The Specificity Score utilizes adapted signal-to-noise function calculations19, aimed at indicating the ratio between specific signals supporting the identification of certain LPPs (treated as “signal”) versus signals corresponding to the other species (treated as “noise”). The Specificity Score can differentiate multiple LPPs identified from the same tandem mass spectrum by the sum of the intensities of their structure-specific signals. It was shown to be effective for identification of discrete LPPs from partially co-eluting signals or MS/MS spectra acquired in the valley of two chromatographic peaks corresponding to the neighboring isomeric LPPs.
The Isotope Score provides an isotope distribution check, which is commonly used to evaluate the fit between the elemental composition of the proposed structure and the observed isotope distribution pattern20.
The overall LPPtiger identification score merges these five individual scores, representing the identification quality from the above-mentioned aspects, and is used as the main criteria in the LPPtiger output. The unique LPPtiger scoring system reduces the complexity of overall decision making through its use of a single overall score.
LPPtiger is a Python-based tool with a graphical user interface (Supplementary Figure S3) and the source code is freely available for both Windows- and Linux-based operating systems. Additional compiled executable (.exe) file is also available for Windows platforms. LPPtiger natively supports parallel processing, with a build-in batch mode to accelerate the identification process (Supplementary Figure S4). Current version of LPPtiger supports prediction and identification of PL-bound LPPs from five main PL classes (PC, PE, PS, PG, and PA) base on a negative ionization mode DDA datasets obtained using Waters and ThermoFisher Scientific MS instruments. Future updates will support PI, PIP, phosphosphingolipids, ceramides, di- and triglycerides as well as input files from other MS vendors.
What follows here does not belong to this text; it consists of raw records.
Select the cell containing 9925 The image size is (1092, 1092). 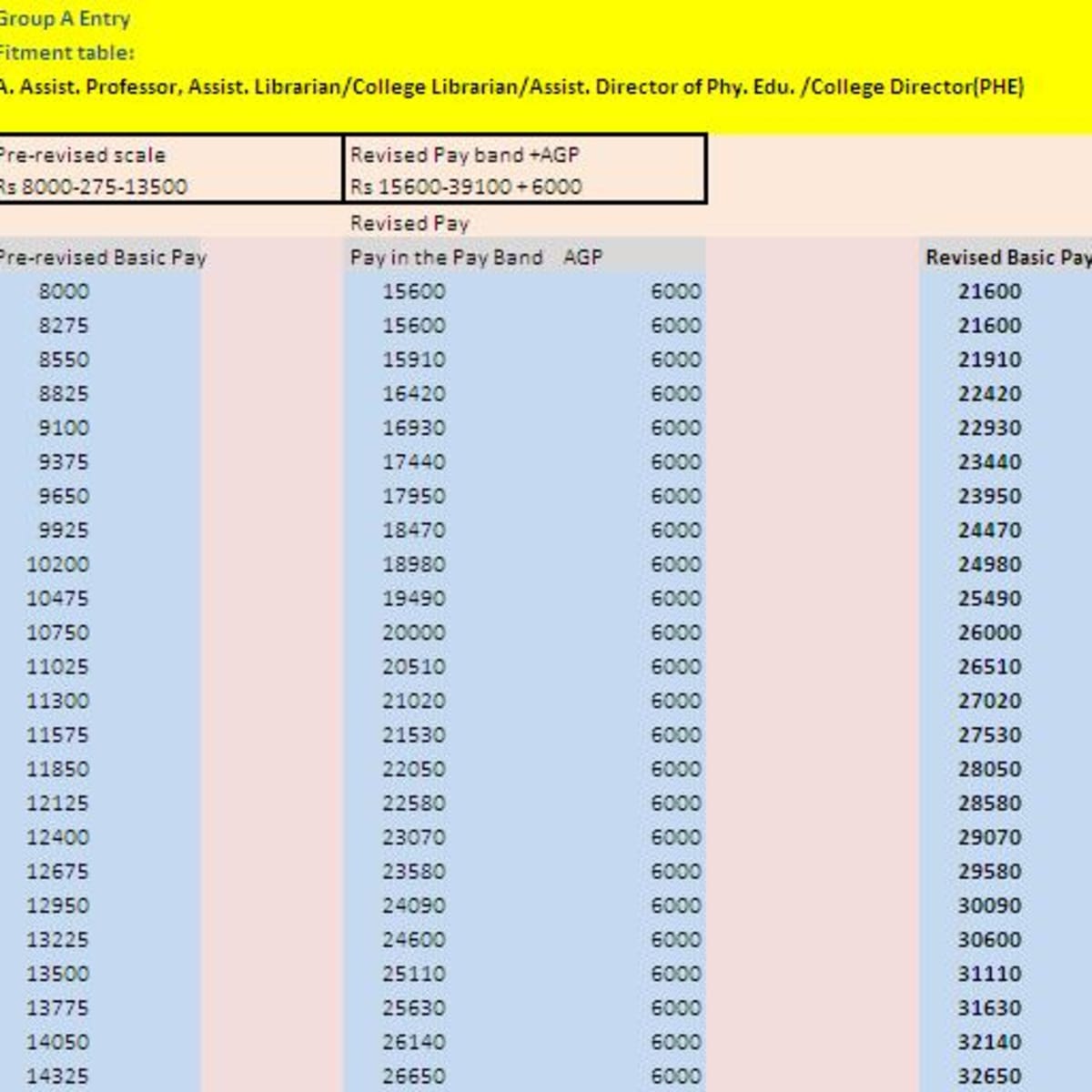click(64, 531)
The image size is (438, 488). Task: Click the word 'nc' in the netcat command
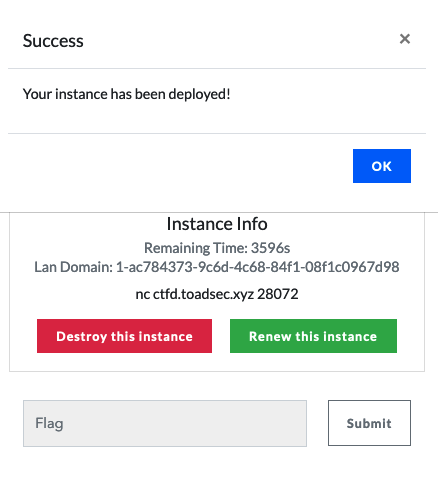click(x=143, y=294)
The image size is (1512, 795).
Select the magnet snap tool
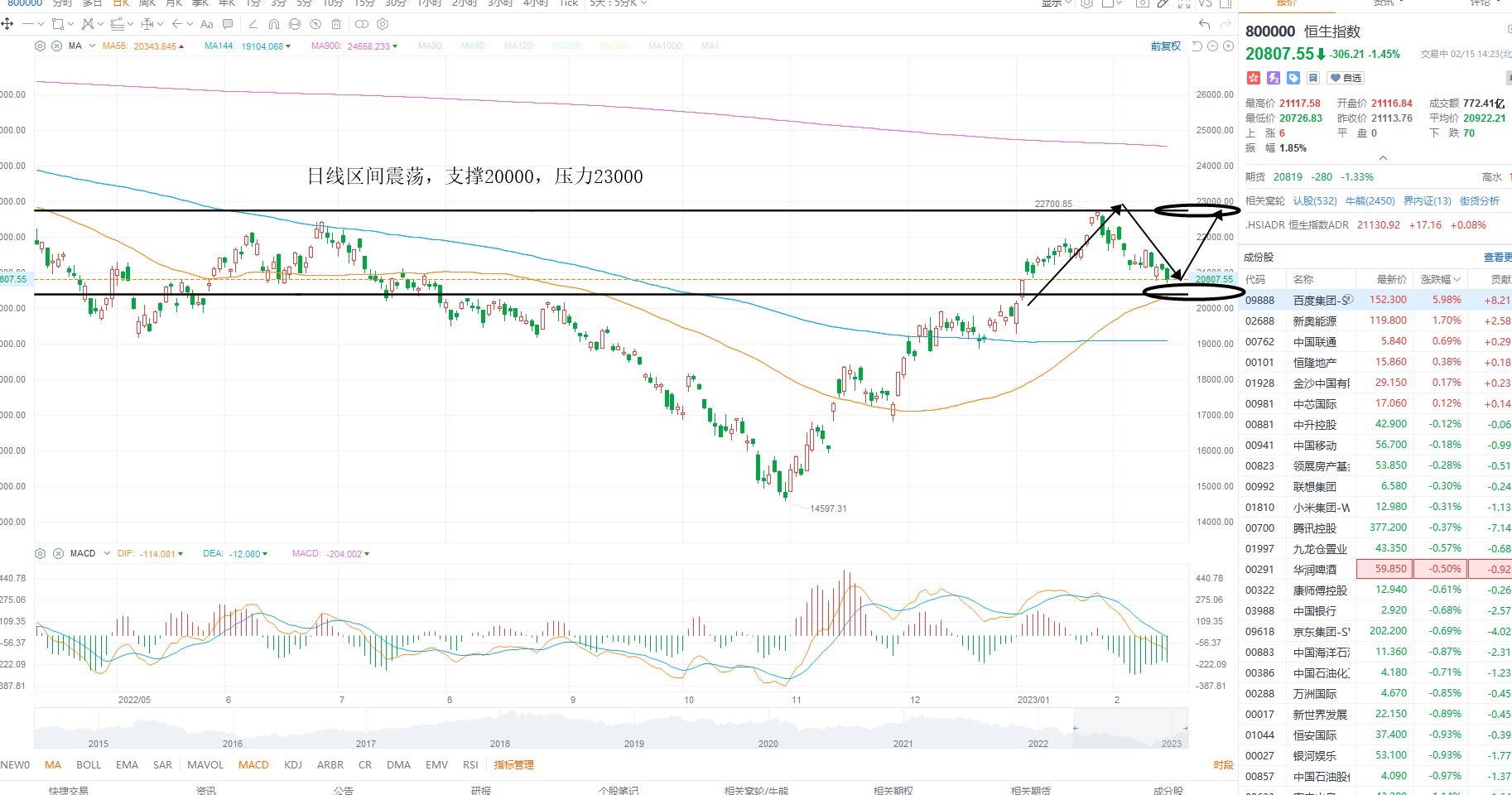[274, 24]
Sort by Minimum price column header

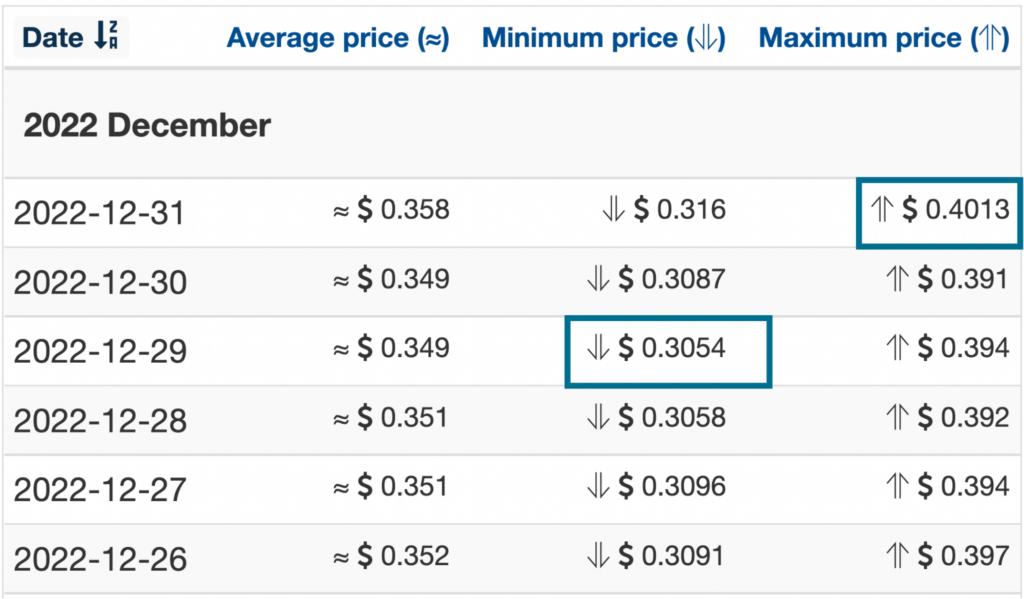[x=603, y=38]

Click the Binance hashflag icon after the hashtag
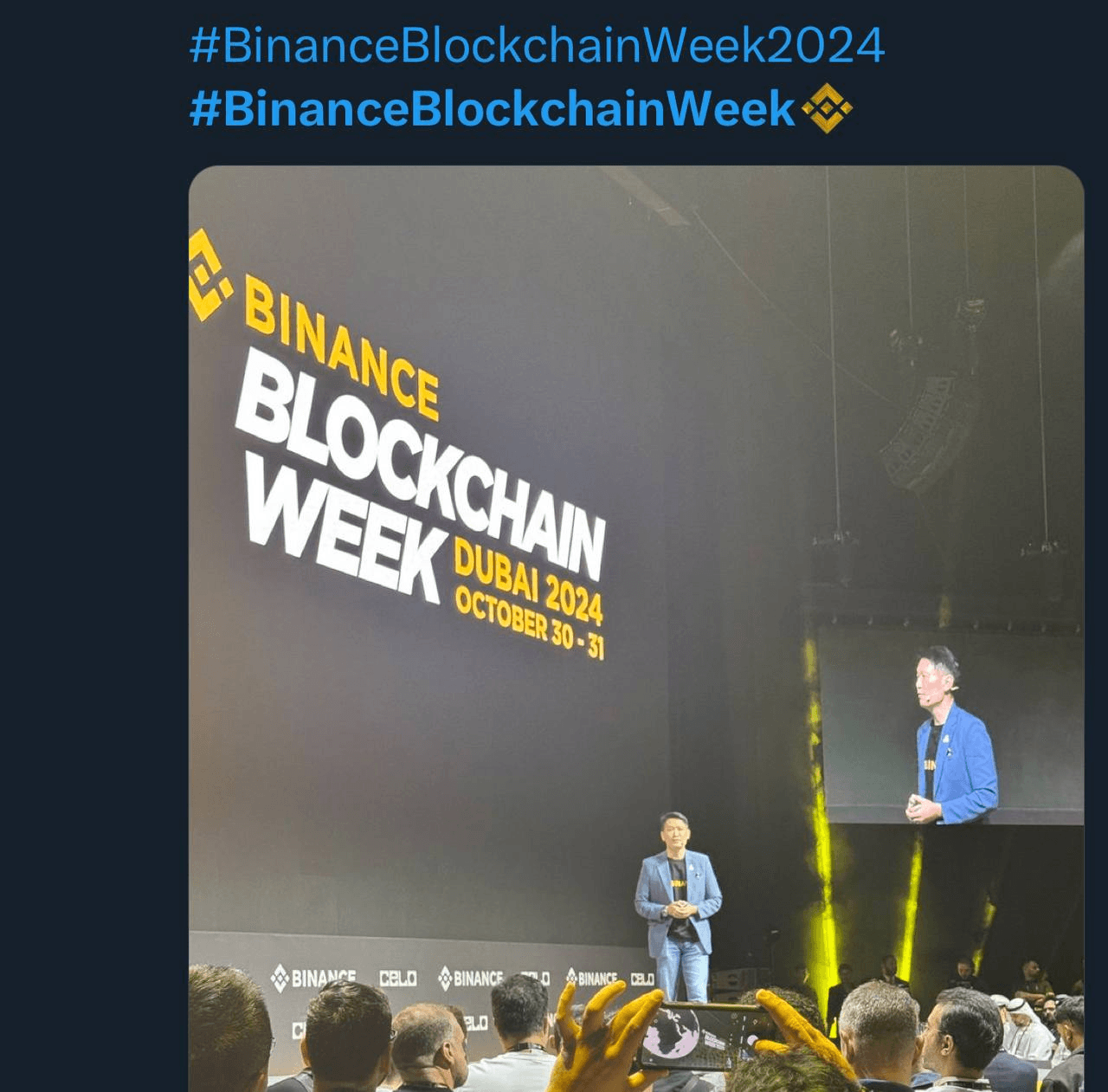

The final identification results are reported via a detailed excel table providing all main parameters – proposed LPP structure, elemental composition, theoretical and observed m/z values, mass accuracy, retention time, identification metrics (i.e., all scores, relative intensities of matched fragments, LPP specific and unspecific signals), and data specific details (e.g., DDA rank and scan number) (Supplementary Table 3). Furthermore, LPPtiger provides a graphical representation of each identification via a six-panel image integrated into an interactive HTML report file available for manual reviewing (Fig. 5, Supplementary Figure S5). Each identified LPP is supported by the image of precursor-specific XICs (Fig. 5A), a corresponding MS scan (Fig. 5B), a zoomed MS scan illustrating the isotope pattern and calculated Isotope Score (Fig. 5C), an MS/MS scan used for identification illustrating Spectra Similarity, Ranked and Fingerprint Scores, as well as a final LPP ID with an overall LPPtiger Score (Fig. 5D), zoomed region of fatty acid fragments (Fig. 5E), and neutral loss signals (Fig. 5F). A detailed step-by-step LPPtiger manual (Supplementary File 11) together with a training dataset is available at https://bitbucket.org/SysMedOs/lpptiger/.
LPPtiger was first validated using DDA LC-MS datasets of in vitro-oxidized PL standards. The sample set included PC, PE, PS, PG, and PA lipids with different compositions of esterified PUFA to provide complex oxidation patterns. Samples were separated by RP-HPLC coupled on-line to an ESI-QqTOF-MS operating in negative ion mode. Data were acquired using DDA and used for cross-validation of LPPtiger specificity. LPPtiger was found to demonstrate a high specificity of LPP identification (Supplementary File 12, Examples 1–12; Supplementary Table 4).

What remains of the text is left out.